## [Short problem]
Which lines below contain the word "link"? Return each of them in full.

-- start Data for the task --

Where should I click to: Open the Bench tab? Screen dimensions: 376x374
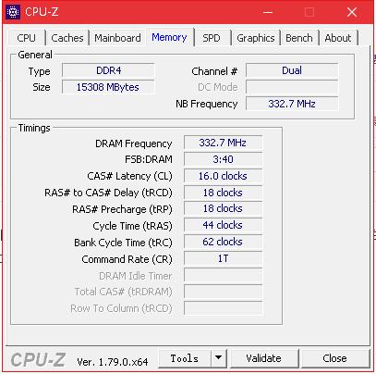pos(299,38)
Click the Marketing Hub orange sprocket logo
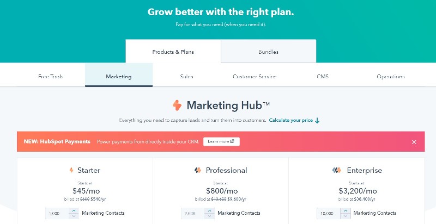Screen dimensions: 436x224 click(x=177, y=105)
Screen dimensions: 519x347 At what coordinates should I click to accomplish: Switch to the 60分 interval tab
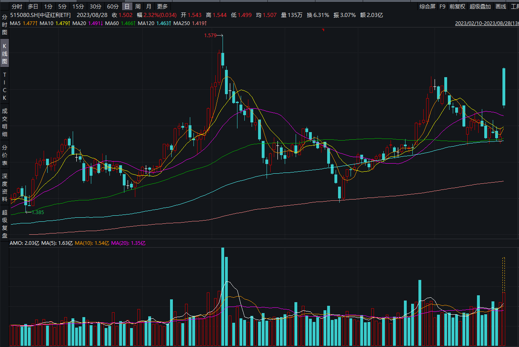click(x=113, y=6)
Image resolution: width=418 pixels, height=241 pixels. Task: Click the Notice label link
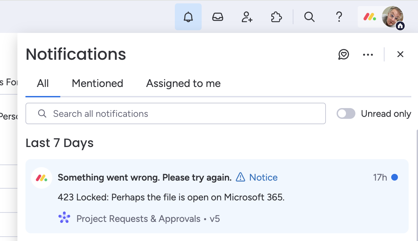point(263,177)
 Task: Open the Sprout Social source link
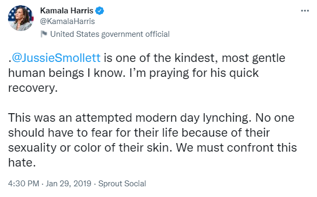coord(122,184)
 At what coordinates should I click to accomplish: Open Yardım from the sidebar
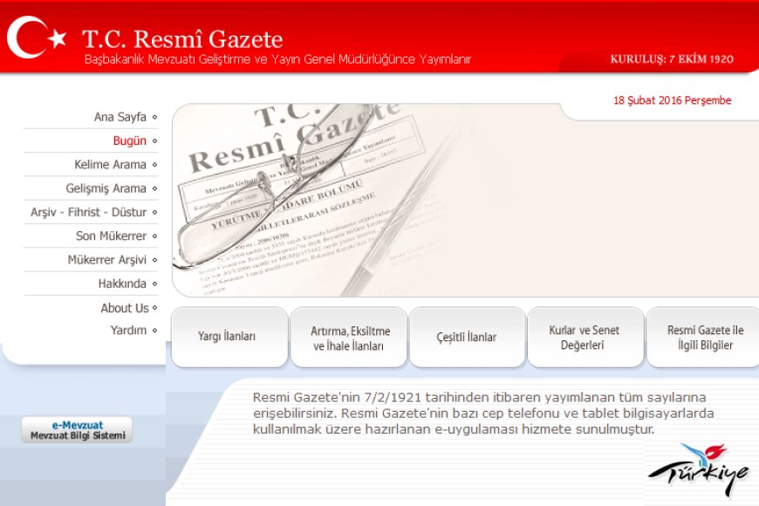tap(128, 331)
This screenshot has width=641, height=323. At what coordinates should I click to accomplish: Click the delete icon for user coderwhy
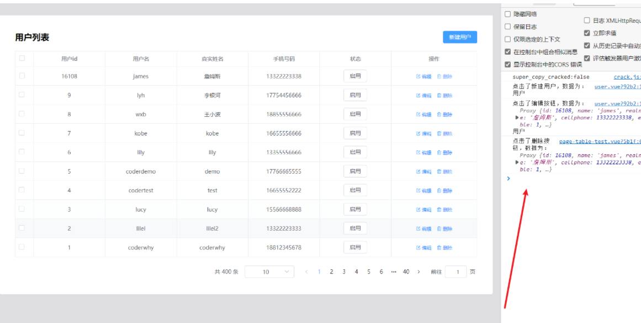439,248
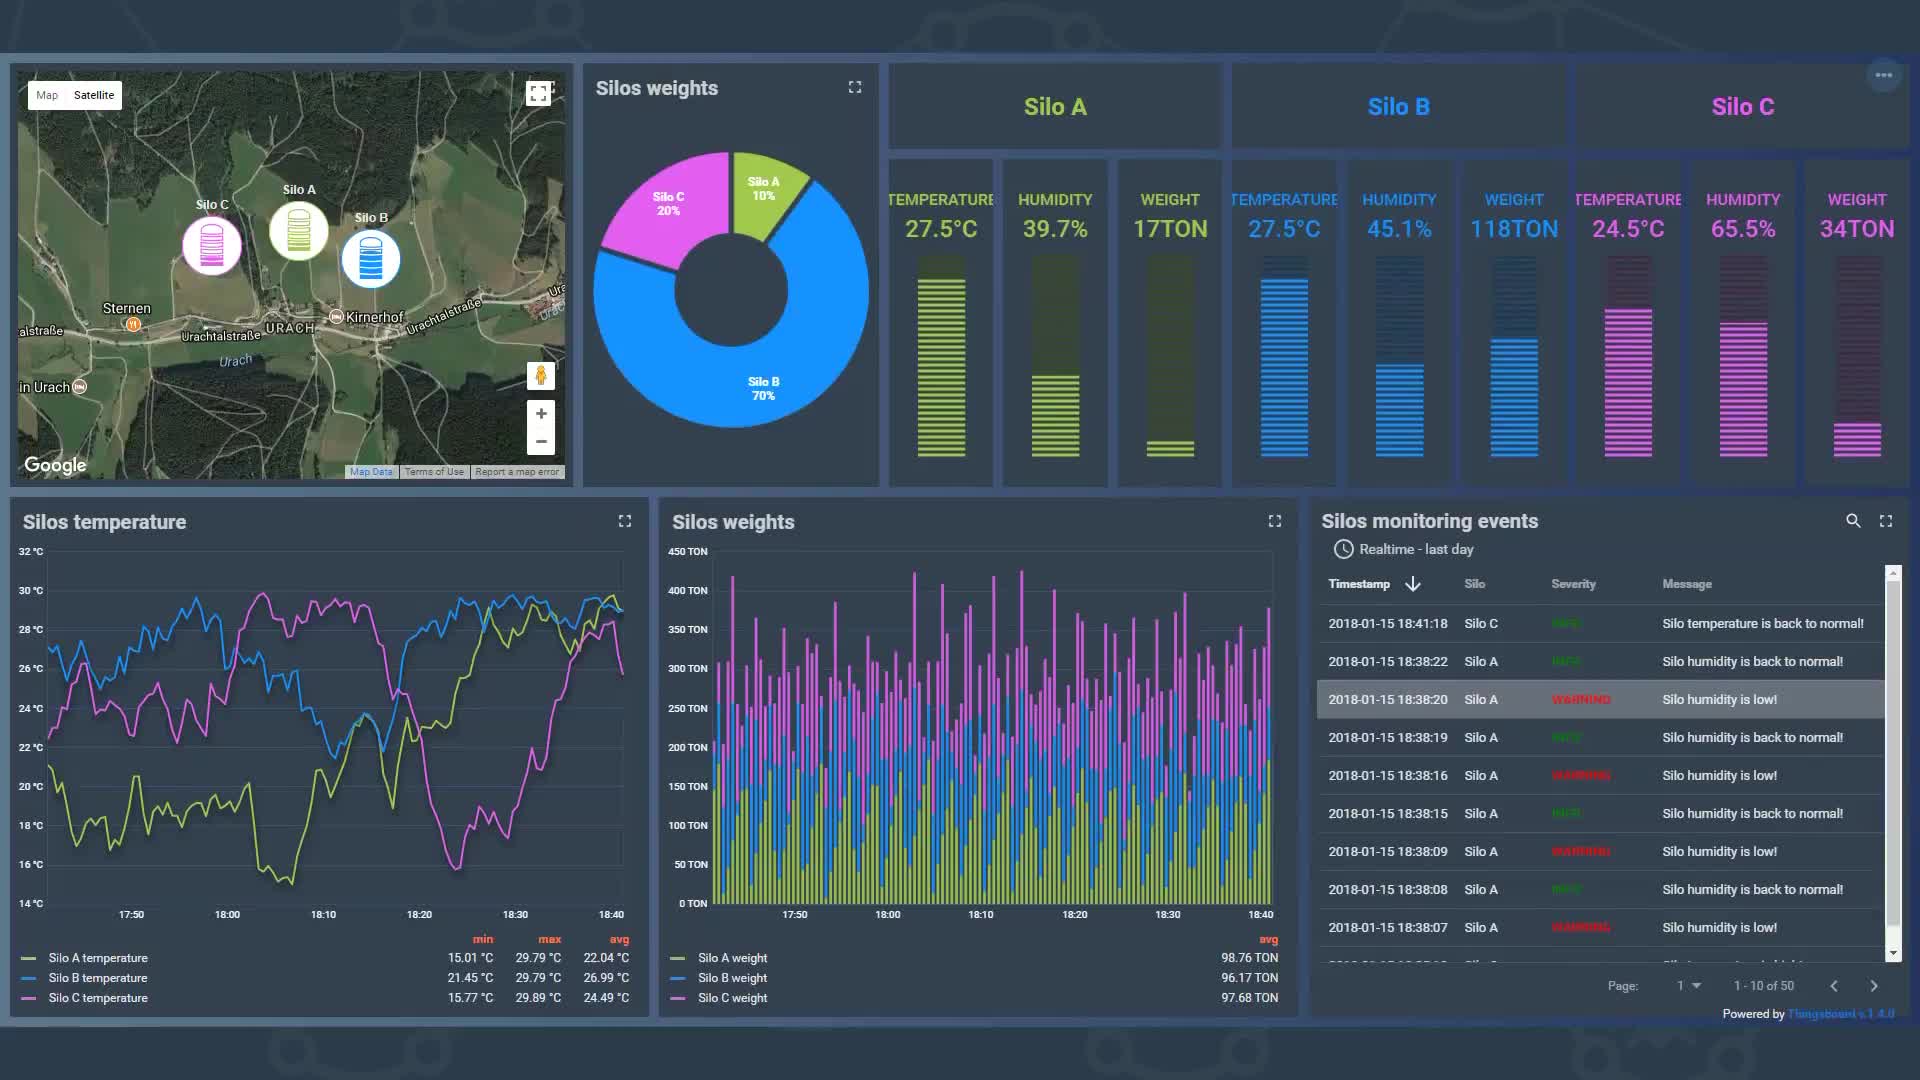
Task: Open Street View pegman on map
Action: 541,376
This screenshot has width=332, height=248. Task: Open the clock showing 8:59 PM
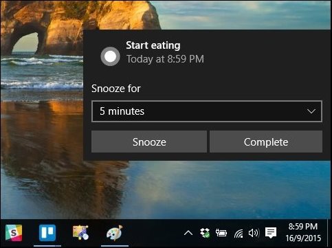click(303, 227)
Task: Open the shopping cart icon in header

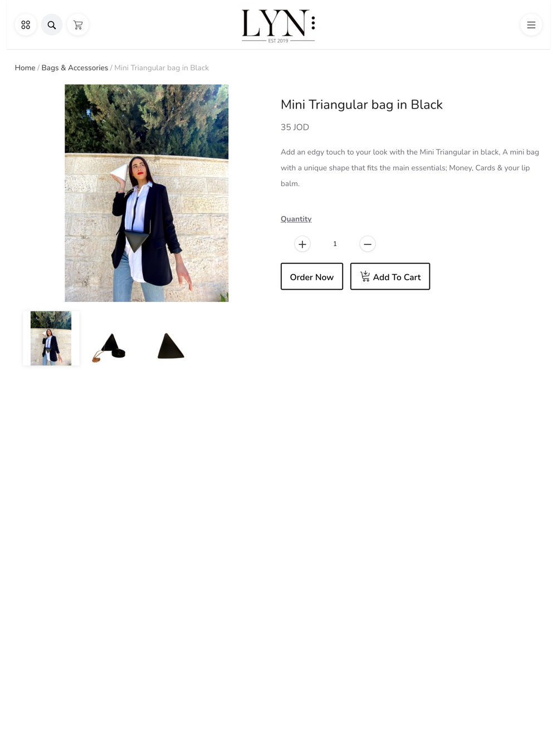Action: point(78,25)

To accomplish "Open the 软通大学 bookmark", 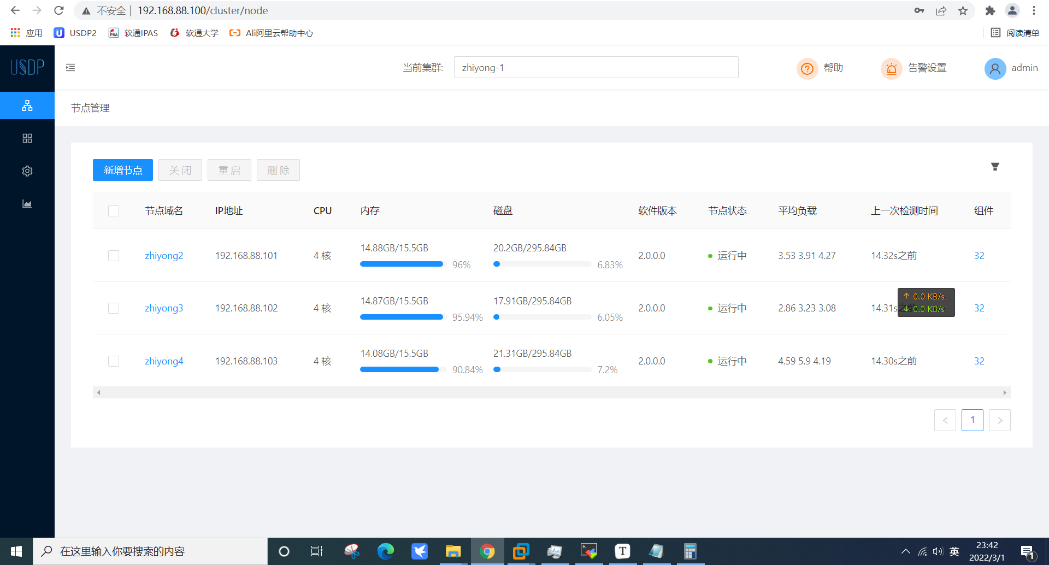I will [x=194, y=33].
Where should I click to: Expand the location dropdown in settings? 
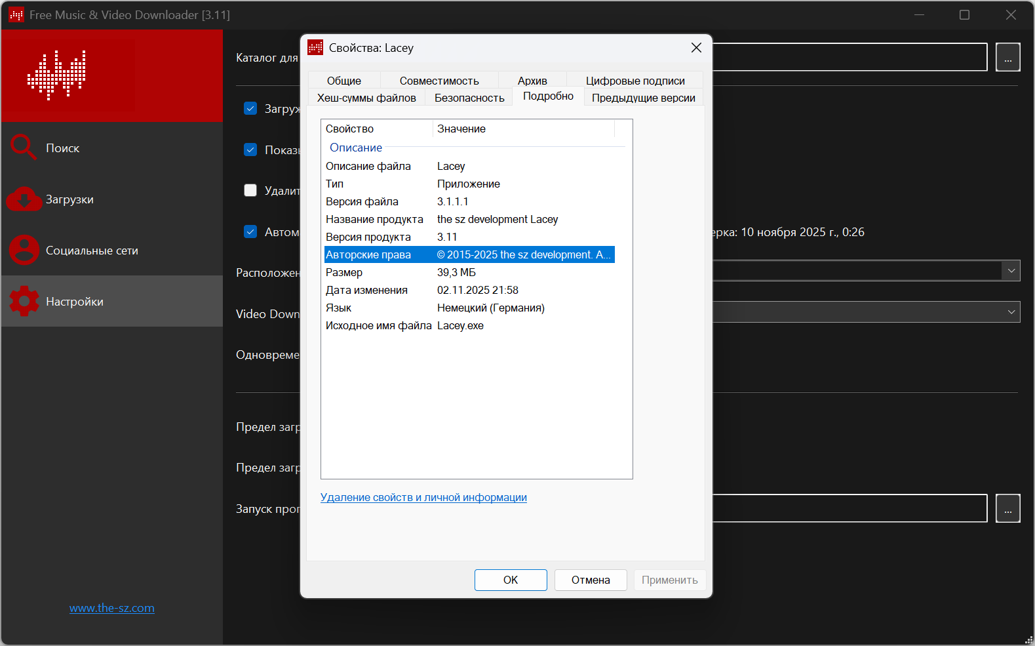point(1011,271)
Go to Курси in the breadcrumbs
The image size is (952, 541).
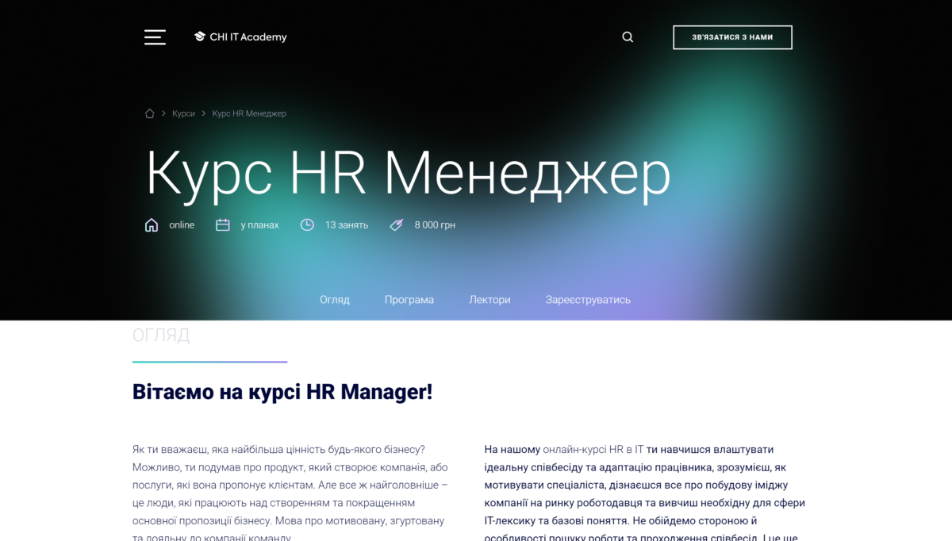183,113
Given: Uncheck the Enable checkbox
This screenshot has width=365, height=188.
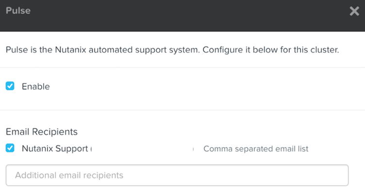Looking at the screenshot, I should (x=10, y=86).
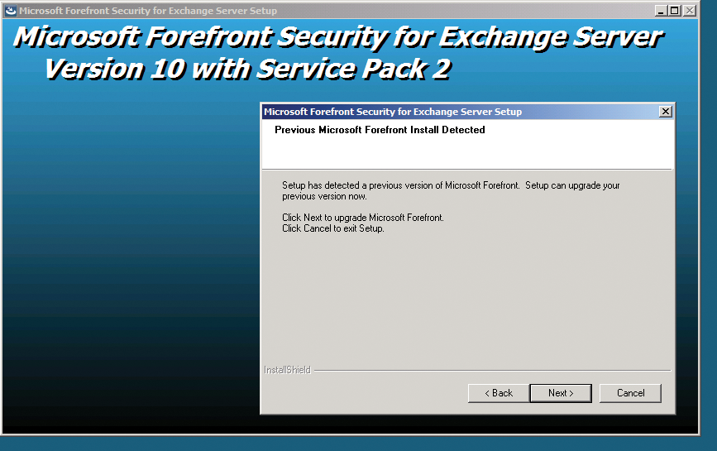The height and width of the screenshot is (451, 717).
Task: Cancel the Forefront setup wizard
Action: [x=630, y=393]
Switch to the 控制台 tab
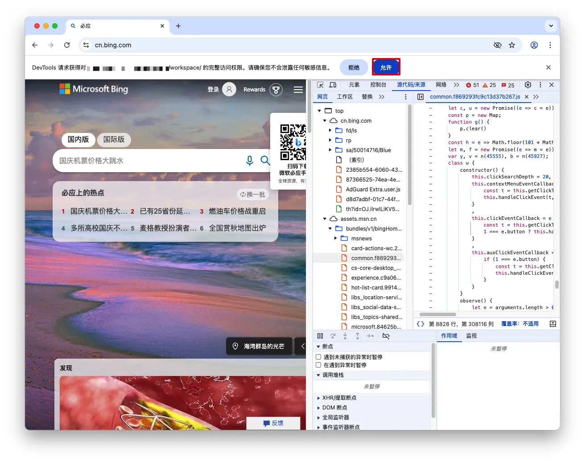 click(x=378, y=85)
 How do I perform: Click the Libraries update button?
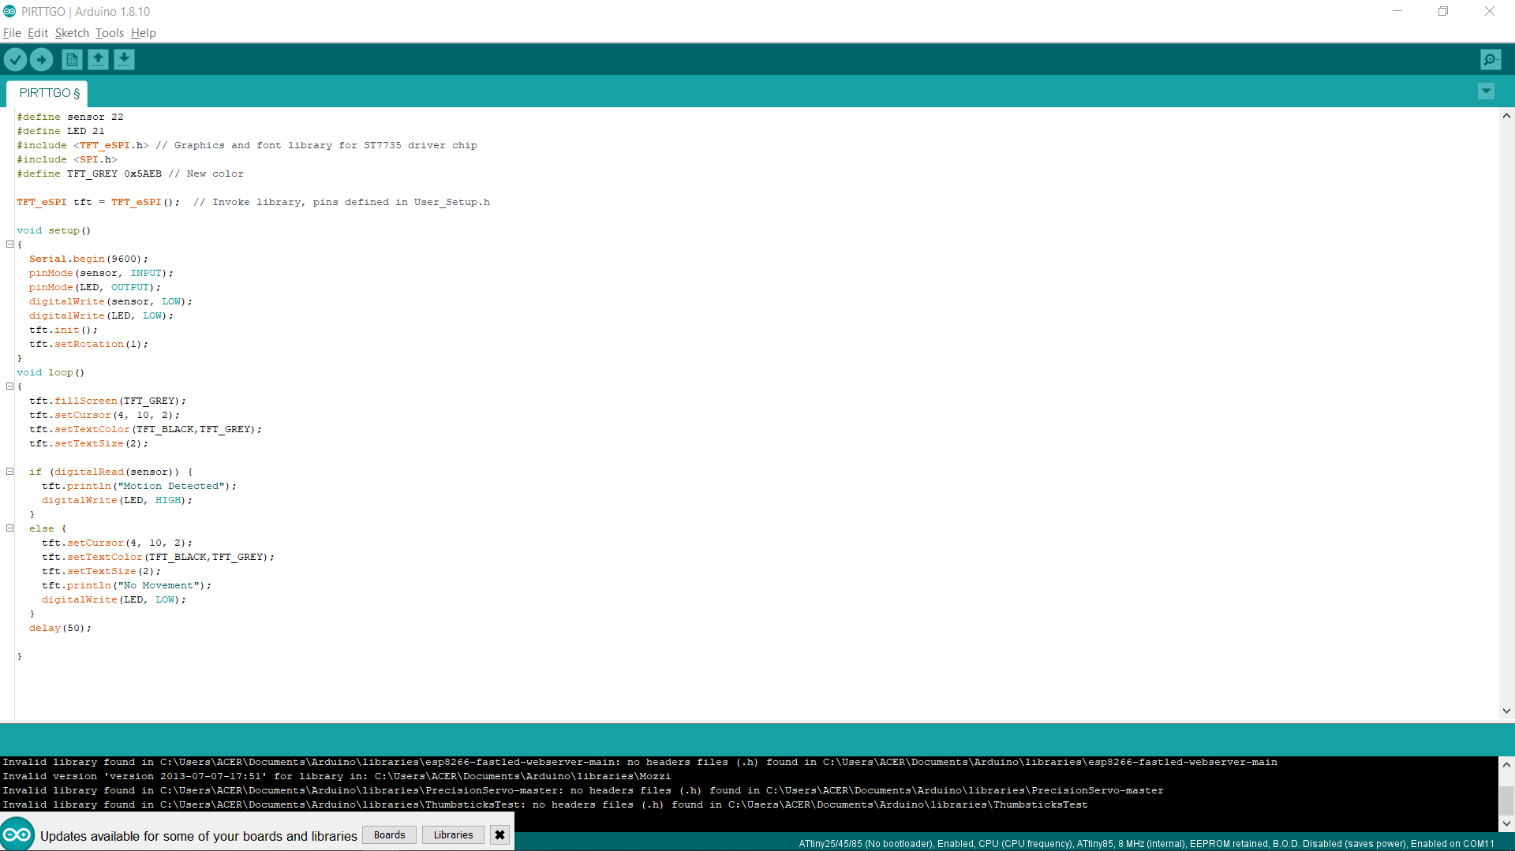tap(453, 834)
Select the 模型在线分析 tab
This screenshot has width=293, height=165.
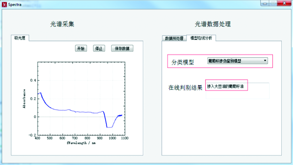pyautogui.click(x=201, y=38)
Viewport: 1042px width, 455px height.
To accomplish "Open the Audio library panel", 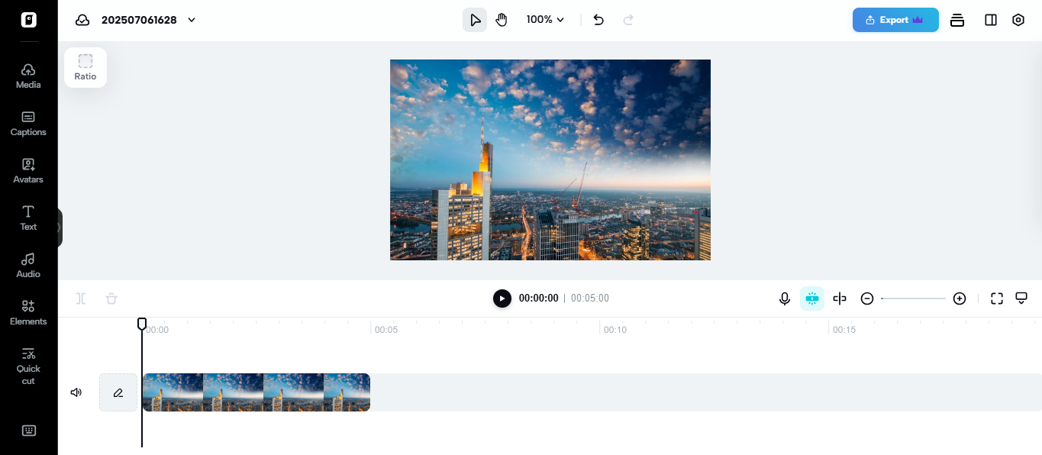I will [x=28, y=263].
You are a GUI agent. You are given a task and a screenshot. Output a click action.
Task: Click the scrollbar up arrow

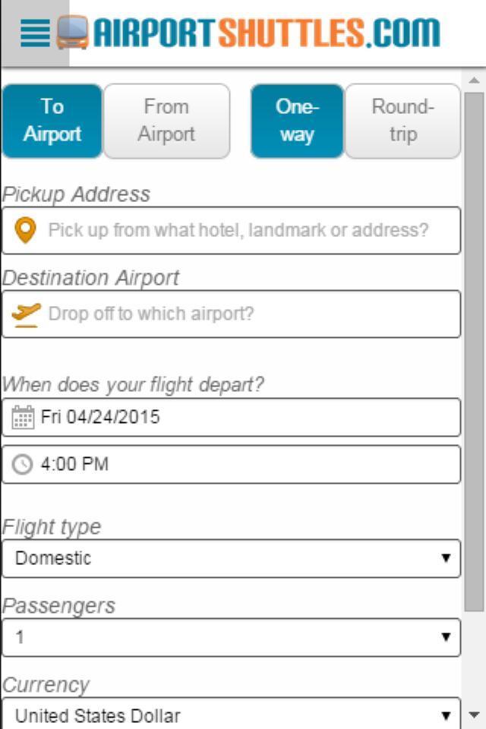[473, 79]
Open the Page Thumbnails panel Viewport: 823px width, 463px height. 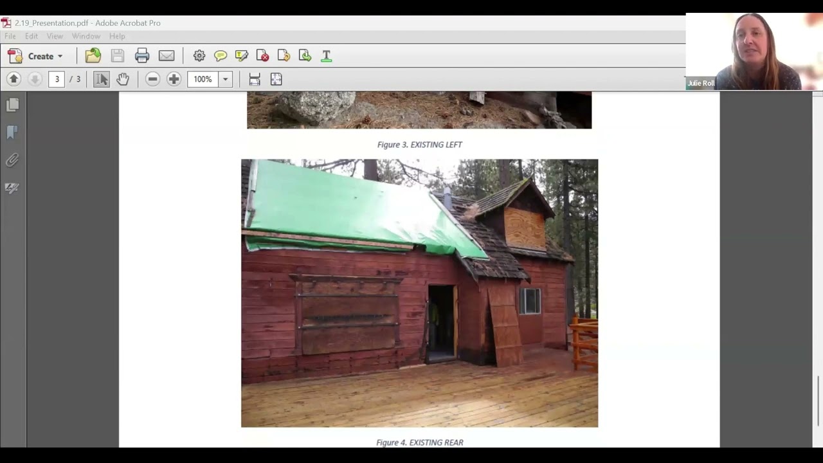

-- end Data for the task --

## [Task result]
Image resolution: width=418 pixels, height=241 pixels. Task: Click the Notice label link
 Task: Open the Sprout Social source link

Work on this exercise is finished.